> AIM OF THE EXERCISE
In the entries below, swap "screenshot" for "screen capture" and reproduce the text with no other changes. Leave out the pictures.

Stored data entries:
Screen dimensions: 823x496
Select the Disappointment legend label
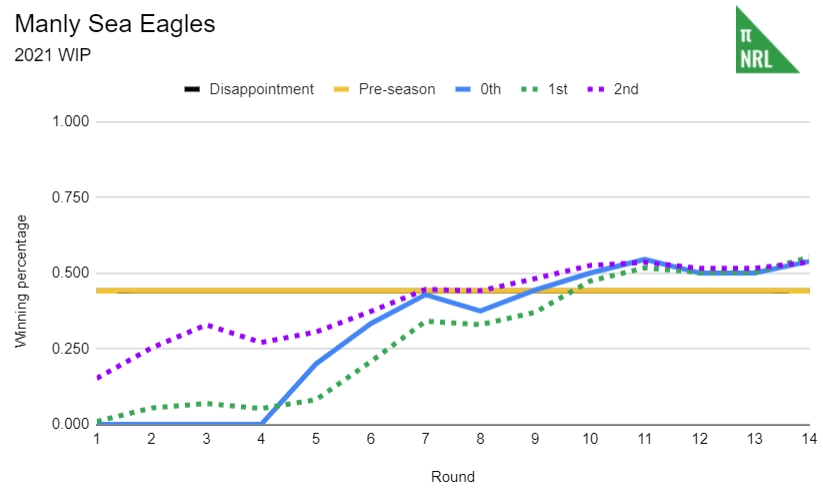click(261, 89)
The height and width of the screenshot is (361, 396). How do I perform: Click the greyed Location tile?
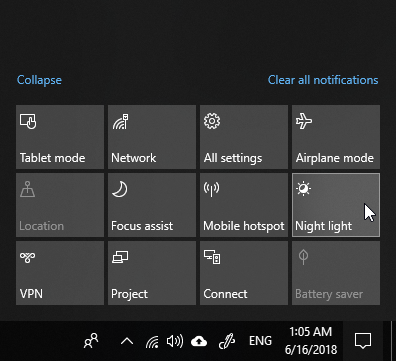pyautogui.click(x=60, y=205)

> WORKED SOLUTION
Screen dimensions: 823x496
Select the Disappointment legend label
click(261, 89)
The height and width of the screen capture is (361, 396). How do I perform: Click the greyed Location tile?
pyautogui.click(x=60, y=205)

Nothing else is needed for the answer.